[[ Source document, beginning ]]
We next examined whether the membrane stabilizers P188 and ext-P188 were also effective in protecting dystrophic skeletal muscle membranes. To do so, we used isolated flexor digitorum brevis myofibers from mdx mice, as well as iPSC-derived skeletal myotubes from mdx:utrn–/– mice as they provide an in vitro model where both dystrophin and its compensatory homolog utrophin are absent, making it a closer functional mimic to DMD. The iPSC-derived model was used for procuring mdx:utrn–/– myotubes as isolation of myofibers from these mice is technically challenging. Acutely isolated single FDB fibers from mdx mice, and iPSC-derived myotubes from mdx:utrn–/– mice were then subjected to hypo-osmotic stress and assessed for LDH release (Figure 2a,b). P188 (150 µmol/l) significantly decreased the release of LDH (~65% decrease compared to nontreated, *P < 0.05). Moreover, ext-P188 was again highly protective at a lower dosage, with 1 µmol/l ext-P188 showing a similar extent of protection as 150 µmol/l P188 (P = 0.49) and protection extending even to a lower 0.1 µmol/l concentration.

Figure 2.

Figure 2

Membrane stabilizers P188 and ext-P188 decrease hypo-osmotic stress-induced release of LDH in dystrophic myofibers and myotubes in vitro. (a) Isolated mdx flexor digitorum brevis (FDB) myofibers and (b) double knockout (mdx/utr –/–) myotubes were subjected to hypo-osmotic stress and lactate dehydrogenase (LDH) release was assessed in the absence (nontreated) or presence of increasing concentrations of P188 and ext-P188. Data presented as % LDH release normalized to total LDH release from nontreated. *P < 0.05 via one-way analysis of variance compared to nontreated group. Mean values are derived from at least three independent experiments with three to four wells of 20–30 isolated mdx FDB myofibers or densely cultured mdx/utr –/– myotubes per experiment. Error bars shown as mean ± standard error of the mean.
[[ Source document, end ]]
[[ Stored data, beginning ]]
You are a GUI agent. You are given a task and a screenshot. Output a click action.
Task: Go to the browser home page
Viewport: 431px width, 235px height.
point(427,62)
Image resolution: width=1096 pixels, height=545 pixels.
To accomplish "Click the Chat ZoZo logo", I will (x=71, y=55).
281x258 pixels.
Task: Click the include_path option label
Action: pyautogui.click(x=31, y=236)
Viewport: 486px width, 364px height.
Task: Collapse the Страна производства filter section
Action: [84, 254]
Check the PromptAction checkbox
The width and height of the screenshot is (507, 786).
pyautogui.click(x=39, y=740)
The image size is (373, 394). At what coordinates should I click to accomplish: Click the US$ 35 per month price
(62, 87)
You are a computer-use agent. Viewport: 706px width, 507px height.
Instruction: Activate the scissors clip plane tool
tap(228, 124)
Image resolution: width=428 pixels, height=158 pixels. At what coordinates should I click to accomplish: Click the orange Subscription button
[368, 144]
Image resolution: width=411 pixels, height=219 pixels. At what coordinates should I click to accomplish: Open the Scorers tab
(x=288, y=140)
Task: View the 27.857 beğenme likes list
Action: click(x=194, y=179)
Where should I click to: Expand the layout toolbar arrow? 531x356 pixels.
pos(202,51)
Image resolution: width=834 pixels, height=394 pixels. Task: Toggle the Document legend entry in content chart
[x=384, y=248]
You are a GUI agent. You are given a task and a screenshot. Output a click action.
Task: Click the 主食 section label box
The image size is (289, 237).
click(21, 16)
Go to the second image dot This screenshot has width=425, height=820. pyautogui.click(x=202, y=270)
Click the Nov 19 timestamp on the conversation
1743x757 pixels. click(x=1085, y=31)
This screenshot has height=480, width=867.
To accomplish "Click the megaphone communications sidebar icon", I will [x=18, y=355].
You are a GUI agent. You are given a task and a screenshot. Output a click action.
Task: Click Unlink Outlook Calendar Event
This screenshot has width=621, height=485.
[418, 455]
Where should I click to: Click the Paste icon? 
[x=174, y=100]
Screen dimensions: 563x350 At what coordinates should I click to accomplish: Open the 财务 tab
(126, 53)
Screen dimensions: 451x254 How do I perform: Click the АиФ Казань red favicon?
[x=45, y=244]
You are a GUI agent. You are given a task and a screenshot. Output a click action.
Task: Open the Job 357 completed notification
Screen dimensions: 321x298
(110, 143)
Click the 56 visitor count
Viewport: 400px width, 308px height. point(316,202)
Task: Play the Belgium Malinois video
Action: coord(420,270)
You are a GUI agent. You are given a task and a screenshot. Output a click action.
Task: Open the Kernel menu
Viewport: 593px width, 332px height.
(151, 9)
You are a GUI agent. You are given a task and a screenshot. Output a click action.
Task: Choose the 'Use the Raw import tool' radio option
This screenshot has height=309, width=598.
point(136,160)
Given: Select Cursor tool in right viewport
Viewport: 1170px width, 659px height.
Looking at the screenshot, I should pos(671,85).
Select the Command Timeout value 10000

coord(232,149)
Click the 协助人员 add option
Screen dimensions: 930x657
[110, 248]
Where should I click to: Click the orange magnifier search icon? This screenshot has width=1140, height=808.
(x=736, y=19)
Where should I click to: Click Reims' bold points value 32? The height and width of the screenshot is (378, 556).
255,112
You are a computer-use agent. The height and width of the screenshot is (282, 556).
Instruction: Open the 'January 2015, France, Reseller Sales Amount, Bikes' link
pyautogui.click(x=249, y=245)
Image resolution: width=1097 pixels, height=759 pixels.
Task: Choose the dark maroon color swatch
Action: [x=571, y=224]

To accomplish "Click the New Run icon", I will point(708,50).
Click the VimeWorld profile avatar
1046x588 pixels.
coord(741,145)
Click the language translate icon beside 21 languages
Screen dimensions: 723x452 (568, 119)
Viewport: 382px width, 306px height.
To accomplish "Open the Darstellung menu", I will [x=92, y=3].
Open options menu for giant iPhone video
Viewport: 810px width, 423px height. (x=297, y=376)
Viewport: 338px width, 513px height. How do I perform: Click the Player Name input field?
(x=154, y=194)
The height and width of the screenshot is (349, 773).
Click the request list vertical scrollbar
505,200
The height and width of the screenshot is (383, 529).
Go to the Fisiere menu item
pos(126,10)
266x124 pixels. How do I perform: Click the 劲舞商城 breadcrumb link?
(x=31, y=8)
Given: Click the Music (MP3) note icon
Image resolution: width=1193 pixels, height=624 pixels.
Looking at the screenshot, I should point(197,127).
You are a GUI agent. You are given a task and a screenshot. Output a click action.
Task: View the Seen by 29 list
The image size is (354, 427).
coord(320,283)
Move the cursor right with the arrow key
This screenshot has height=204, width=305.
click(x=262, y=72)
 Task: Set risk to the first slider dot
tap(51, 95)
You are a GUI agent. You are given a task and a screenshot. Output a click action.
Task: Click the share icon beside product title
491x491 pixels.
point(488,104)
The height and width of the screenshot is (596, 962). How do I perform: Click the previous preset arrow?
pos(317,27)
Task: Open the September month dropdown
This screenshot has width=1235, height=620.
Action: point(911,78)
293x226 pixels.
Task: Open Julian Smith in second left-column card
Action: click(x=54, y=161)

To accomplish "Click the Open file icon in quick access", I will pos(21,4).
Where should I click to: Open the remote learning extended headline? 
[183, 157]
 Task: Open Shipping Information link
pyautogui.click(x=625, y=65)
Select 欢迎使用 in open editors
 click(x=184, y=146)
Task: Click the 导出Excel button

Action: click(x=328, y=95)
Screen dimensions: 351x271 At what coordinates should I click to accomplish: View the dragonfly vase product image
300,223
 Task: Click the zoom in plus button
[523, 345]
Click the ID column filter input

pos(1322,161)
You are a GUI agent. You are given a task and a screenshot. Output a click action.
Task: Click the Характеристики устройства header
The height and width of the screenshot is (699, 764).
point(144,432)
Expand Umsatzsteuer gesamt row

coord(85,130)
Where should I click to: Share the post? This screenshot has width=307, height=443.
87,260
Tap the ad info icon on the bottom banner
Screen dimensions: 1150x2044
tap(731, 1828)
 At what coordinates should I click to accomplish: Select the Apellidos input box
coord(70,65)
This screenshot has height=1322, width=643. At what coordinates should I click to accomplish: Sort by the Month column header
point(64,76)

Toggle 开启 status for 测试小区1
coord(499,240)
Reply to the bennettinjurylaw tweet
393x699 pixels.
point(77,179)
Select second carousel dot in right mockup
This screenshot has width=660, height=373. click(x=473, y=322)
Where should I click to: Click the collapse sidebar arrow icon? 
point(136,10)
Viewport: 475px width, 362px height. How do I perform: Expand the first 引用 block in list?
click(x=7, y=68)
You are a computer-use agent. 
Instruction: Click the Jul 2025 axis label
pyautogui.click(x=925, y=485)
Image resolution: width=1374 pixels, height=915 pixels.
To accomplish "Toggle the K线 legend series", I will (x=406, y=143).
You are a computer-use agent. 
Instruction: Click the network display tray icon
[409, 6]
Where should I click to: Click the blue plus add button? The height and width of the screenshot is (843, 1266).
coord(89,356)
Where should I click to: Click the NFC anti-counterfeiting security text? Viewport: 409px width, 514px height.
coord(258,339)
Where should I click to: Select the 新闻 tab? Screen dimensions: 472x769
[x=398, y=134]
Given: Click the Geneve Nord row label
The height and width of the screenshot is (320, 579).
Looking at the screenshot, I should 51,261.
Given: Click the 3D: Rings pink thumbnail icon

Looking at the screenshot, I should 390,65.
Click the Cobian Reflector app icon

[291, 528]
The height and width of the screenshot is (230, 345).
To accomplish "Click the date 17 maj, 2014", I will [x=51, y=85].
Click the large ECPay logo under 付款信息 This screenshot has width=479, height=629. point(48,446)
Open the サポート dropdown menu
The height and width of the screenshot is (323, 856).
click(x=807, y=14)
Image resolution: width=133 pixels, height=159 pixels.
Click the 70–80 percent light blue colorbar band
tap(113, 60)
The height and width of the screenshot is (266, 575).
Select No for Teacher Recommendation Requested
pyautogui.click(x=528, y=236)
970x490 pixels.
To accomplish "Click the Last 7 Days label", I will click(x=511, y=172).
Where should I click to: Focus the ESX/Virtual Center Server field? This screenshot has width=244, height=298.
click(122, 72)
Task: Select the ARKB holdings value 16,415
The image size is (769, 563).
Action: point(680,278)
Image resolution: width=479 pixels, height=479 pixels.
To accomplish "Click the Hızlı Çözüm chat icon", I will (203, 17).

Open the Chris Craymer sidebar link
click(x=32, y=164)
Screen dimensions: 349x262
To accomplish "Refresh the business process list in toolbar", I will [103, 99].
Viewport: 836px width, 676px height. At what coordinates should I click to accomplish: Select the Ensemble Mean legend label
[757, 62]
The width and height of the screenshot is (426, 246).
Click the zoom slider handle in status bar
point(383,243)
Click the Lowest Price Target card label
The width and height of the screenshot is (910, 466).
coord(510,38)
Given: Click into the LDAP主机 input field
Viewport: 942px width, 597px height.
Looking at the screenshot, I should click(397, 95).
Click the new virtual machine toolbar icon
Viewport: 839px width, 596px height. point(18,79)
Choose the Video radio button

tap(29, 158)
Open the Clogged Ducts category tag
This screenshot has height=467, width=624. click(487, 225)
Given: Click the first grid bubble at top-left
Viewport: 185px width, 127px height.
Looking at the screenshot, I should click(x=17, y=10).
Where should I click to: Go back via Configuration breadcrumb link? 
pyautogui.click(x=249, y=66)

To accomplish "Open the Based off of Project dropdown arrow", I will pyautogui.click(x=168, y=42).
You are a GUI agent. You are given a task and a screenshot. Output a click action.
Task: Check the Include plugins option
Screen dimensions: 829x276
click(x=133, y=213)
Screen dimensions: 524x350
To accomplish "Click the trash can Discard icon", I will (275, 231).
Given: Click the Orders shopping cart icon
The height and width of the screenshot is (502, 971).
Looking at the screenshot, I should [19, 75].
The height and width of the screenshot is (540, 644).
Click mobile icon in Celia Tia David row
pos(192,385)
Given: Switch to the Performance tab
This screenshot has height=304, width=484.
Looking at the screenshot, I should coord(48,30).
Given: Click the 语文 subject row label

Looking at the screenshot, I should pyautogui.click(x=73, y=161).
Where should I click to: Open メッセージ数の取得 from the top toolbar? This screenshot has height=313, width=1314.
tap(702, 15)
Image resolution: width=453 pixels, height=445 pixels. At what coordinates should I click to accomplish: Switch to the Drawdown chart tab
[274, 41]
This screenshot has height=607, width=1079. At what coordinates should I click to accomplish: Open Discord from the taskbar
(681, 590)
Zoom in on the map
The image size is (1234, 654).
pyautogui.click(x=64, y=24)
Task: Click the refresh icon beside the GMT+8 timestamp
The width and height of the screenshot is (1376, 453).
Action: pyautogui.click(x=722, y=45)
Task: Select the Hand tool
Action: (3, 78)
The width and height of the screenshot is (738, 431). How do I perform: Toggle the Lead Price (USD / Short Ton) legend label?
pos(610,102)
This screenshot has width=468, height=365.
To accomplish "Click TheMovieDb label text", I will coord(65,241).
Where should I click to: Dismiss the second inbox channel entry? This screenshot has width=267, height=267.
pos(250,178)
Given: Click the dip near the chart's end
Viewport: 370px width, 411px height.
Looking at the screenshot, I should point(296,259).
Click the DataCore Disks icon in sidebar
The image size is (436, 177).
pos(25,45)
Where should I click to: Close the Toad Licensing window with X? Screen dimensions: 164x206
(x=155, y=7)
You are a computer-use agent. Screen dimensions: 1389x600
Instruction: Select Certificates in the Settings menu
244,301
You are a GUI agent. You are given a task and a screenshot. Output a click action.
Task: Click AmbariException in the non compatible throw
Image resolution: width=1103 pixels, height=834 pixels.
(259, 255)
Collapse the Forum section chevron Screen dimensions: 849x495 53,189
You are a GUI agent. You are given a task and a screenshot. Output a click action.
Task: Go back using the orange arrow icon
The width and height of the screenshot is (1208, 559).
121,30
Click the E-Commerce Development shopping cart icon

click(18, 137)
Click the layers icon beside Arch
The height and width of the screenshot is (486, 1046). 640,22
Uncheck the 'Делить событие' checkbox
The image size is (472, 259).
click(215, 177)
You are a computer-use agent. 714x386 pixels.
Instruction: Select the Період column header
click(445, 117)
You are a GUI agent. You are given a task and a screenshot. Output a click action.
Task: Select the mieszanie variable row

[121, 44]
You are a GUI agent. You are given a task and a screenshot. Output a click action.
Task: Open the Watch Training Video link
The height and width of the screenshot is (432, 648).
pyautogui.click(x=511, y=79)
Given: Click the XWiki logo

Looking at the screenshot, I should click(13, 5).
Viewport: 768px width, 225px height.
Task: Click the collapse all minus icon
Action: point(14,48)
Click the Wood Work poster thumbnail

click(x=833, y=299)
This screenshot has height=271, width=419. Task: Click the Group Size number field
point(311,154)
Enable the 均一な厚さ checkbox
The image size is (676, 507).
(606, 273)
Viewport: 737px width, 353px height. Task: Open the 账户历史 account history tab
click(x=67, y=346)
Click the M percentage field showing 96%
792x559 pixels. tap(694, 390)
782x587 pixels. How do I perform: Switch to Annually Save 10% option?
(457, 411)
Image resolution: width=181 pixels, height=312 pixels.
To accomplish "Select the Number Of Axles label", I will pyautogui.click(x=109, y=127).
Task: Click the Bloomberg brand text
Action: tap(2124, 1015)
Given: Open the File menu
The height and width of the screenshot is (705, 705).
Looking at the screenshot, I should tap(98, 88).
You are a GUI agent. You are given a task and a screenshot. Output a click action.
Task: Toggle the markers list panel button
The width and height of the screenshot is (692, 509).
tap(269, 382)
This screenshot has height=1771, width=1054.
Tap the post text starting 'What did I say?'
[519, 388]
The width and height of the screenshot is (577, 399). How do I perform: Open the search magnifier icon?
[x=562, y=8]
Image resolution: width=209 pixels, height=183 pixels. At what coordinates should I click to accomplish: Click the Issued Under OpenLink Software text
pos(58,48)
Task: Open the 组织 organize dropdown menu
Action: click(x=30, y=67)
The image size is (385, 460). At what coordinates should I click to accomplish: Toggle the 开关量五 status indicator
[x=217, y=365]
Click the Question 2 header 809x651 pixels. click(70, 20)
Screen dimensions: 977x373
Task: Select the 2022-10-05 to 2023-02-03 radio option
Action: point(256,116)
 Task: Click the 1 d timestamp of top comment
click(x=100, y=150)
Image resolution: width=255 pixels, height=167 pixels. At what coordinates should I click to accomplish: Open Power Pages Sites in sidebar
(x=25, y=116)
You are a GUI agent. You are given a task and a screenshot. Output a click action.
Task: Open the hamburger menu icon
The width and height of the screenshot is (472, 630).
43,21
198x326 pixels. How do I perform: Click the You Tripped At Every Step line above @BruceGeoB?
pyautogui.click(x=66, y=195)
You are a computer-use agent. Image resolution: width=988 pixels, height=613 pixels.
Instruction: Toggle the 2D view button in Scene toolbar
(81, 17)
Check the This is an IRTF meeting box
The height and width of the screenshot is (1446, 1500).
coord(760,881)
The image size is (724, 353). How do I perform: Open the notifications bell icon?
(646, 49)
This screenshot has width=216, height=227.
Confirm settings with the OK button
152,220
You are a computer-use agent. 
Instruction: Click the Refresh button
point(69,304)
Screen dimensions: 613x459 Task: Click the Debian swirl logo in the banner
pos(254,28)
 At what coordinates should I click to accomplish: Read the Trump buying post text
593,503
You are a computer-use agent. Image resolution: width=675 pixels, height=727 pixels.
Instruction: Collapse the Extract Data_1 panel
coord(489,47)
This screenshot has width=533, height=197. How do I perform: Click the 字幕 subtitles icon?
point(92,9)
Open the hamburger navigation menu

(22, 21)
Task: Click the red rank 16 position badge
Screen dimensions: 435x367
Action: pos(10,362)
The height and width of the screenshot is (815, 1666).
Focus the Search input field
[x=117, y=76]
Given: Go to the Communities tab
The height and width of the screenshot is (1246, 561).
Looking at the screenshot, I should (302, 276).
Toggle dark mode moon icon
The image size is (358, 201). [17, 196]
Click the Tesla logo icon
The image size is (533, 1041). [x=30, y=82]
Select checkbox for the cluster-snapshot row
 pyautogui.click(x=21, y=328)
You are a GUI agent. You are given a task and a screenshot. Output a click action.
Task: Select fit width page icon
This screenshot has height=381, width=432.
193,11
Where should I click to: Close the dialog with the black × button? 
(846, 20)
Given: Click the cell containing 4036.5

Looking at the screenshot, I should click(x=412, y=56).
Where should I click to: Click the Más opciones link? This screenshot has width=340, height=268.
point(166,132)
[[ Stored data, end ]]
Assigned task ->
Repeat everything from "Membrane stabilizers P188 and ext-P188 decrease" down to "of the mean." in the text on membrane stabilizers in dystrophic muscle, switching "myofibers" to "muscle fibers".

Result of this task ->
Membrane stabilizers P188 and ext-P188 decrease hypo-osmotic stress-induced release of LDH in dystrophic muscle fibers and myotubes in vitro. (a) Isolated mdx flexor digitorum brevis (FDB) muscle fibers and (b) double knockout (mdx/utr –/–) myotubes were subjected to hypo-osmotic stress and lactate dehydrogenase (LDH) release was assessed in the absence (nontreated) or presence of increasing concentrations of P188 and ext-P188. Data presented as % LDH release normalized to total LDH release from nontreated. *P < 0.05 via one-way analysis of variance compared to nontreated group. Mean values are derived from at least three independent experiments with three to four wells of 20–30 isolated mdx FDB muscle fibers or densely cultured mdx/utr –/– myotubes per experiment. Error bars shown as mean ± standard error of the mean.